The following article is provided by the Alabama Farmers Federation.
Drought hurts Alabama farms
Lack of rain in 2016 was the biggest story for Alabama farmers. From April to early December, many areas of the state received an inch of rain or less, leading farmers to sell cattle earlier than usual while searching for hay to feed their remaining herds through winter.
To help farmers, the Alabama Department of Agriculture and Industries created its Hay Listing Webpage, and the Alabama Cooperative Extension System developed AlabamaDrought.com. The U.S. Department of Agriculture (USDA) also responded by extending the “normal grazing period” for Alabama farmers, which is used for the department’s Livestock Forage Program.
While livestock farmers felt the biggest impact from dry weather, the drought also impacted corn production. According to the USDA, the average corn yield in 2016 was 122 bushels per acre, down from 147 bushels per acre in 2015.

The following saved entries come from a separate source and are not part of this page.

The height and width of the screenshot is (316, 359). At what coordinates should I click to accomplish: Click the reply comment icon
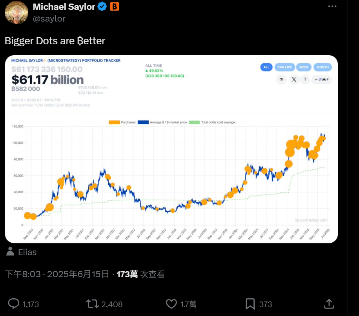pos(14,304)
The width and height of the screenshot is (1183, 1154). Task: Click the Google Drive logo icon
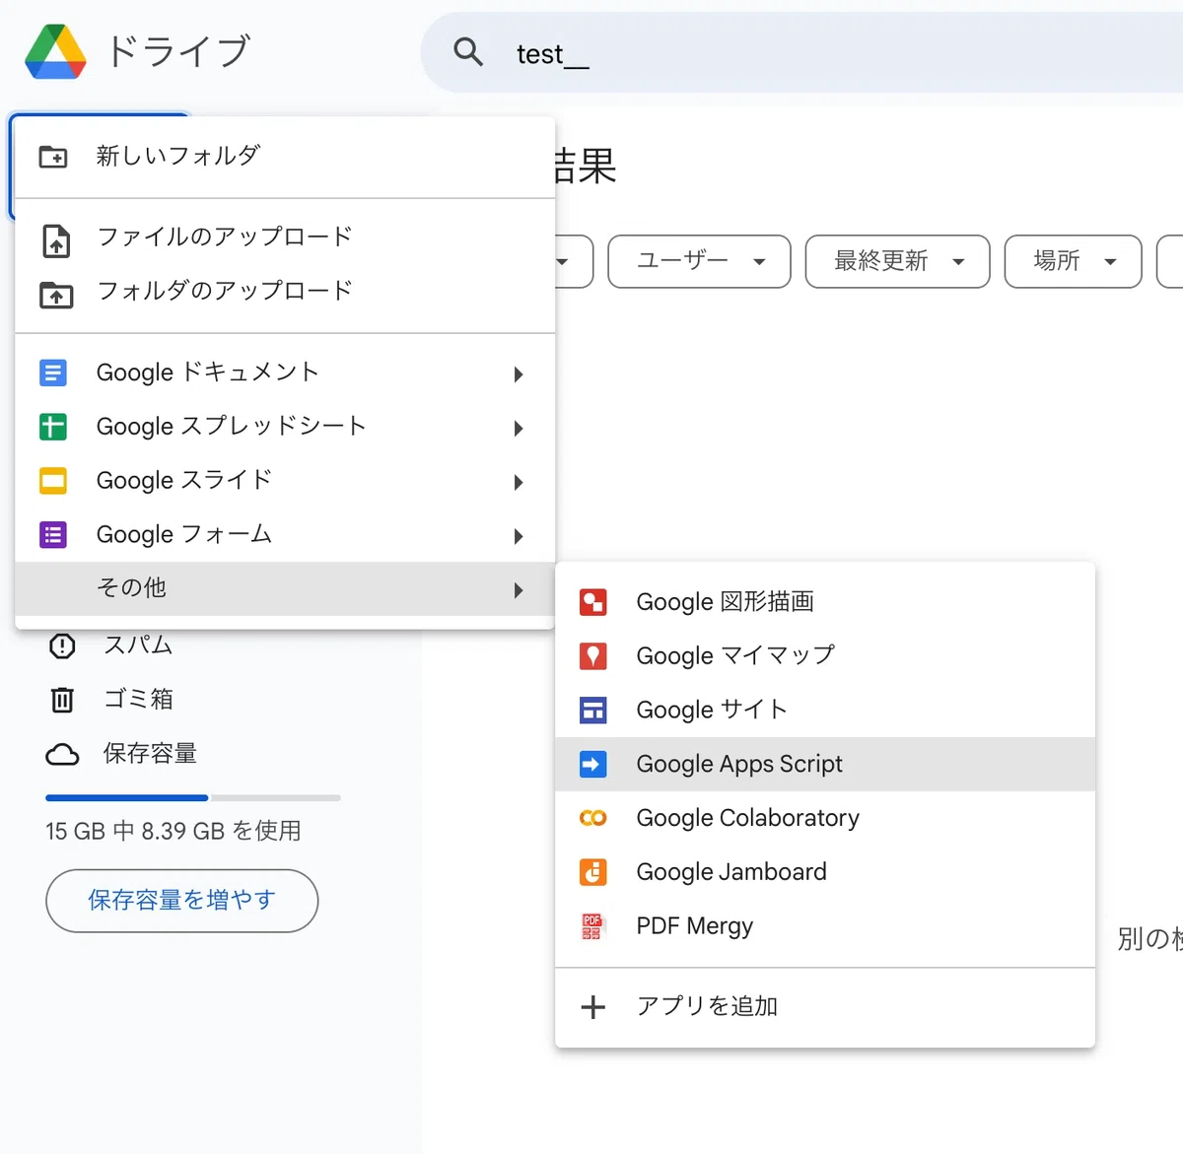(x=56, y=52)
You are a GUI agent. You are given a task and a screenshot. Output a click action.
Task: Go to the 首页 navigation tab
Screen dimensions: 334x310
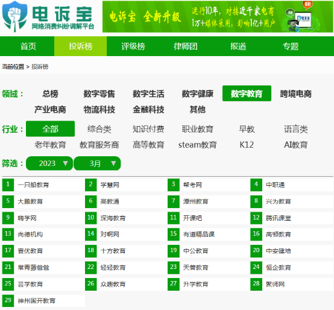[x=28, y=46]
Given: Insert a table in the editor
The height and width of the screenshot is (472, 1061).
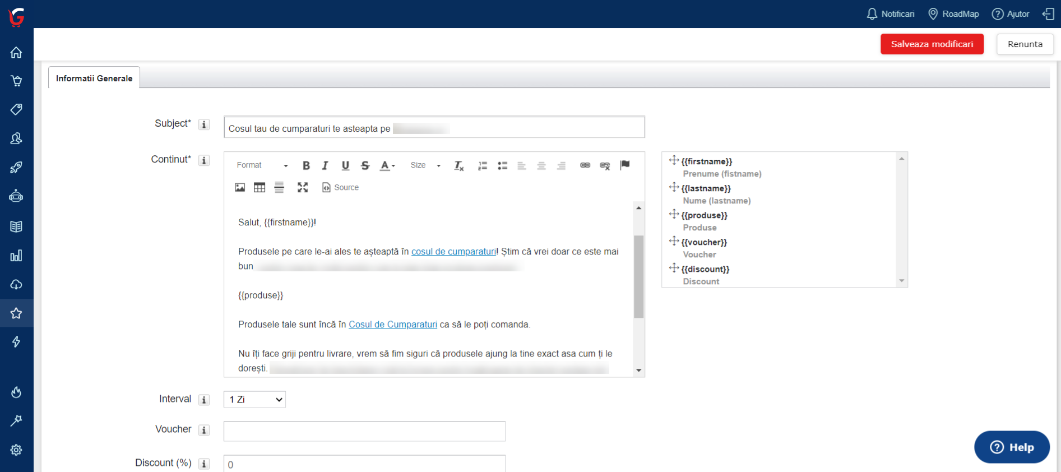Looking at the screenshot, I should tap(260, 188).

Pine plantings were delayed for forestland owners, and a statewide burn ban meant landowners were unable to perform prescribed burns.
While farms have received more rain since December, 96 percent of the state is still experiencing drought. Exceptional drought, the driest conditions, persist in all or parts of Bibb, Blount, Calhoun, Chambers, Cherokee, Chilton, Clay, Cleburne, Coosa, DeKalb, Etowah, Jefferson, Lee, Randolph, Shelby, St. Clair, Talladega, Tallapoosa, Tuscaloosa and Walker counties.
FAA Rule clears the air for ag use of drones
In August, farmers were cleared to use Unmanned Aerial Systems (UAS), or drones, which could revolutionize farming by helping monitor crop and livestock conditions.
The change was made possible by a rule from the Federal Aviation Administration (FAA). UAS flights are restricted to daylight hours, and the machine must stay in sight of the operator during flight. They cannot be flown within five miles of airports and must stay at or under 400 feet in the air. UAS operators must register their machines online, pass a written exam at an FAA-approved testing center and pass a TSA background check.
An FAA news release stated the rule could generate more than $82 billion for the U.S. economy and create 100,000 jobs in the next 10 years.
Fighting feral hog infiltration
Feral hogs continue to wreak havoc on Alabama farms, but law enforcement and government agencies are helping farmers fight back.
In November, a two-year investigation by the Division of Wildlife and Freshwater Fisheries led to 16 arrests for transporting, releasing or possessing live feral hogs. Thirteen of the offenders were Alabama residents. The offense is a class B misdemeanor with a $2,500 fine and possible jail time up to 180 days.
The U.S. Department of Agriculture’s Natural Resources Conservation Service (NRCS) is accepting applications for its Wild Pig Damage Management Program in Alabama. Through January 20, Alabama landowners may apply for financial assistance to monitor and manage feral swine on their properties.
It’s estimated feral hogs cause $1.5 billion in annual agricultural damages nationwide. The rooting mammals have been sighted in most of Alabama’s 67 counties. Sows begin breeding at six months old and produce up to four litters of four to 12 piglets per year. Wild pig rooting damages native plant communities that provide habitat and food sources for indigenous wildlife species. Additionally, wild hogs degrade water quality and pose a serious disease threat to humans and livestock.
Improved catfish inspections at risk
After a seven-year battle to improve food safety inspections of imported catfish, the U.S. Department of Agriculture (USDA) officially assumed inspection responsibilities from the Food and Drug Administration (FDA) in April 2016. However, some national leaders are pushing to move inspections back to the FDA, though the USDA has a better record of finding and returning tainted fish.
In its first seven months of inspections, the USDA stopped five shipments of Vietnamese fish contaminated with banned chemicals. By contrast, only two shipments with known carcinogens were discovered in the last two years the FDA conducted inspections.
The U.S. Senate approved a resolution to move catfish inspections back to the FDA in May. Alabama Sens. Richard Shelby and Jeff Sessions voted against the measure. The U.S. House of Representatives did not take up the resolution in the last Congress, but a new bill could be filed in 2017.
Catfish production employs over 5,800 Alabamians and annually contributes $158.2 million to the state’s economy.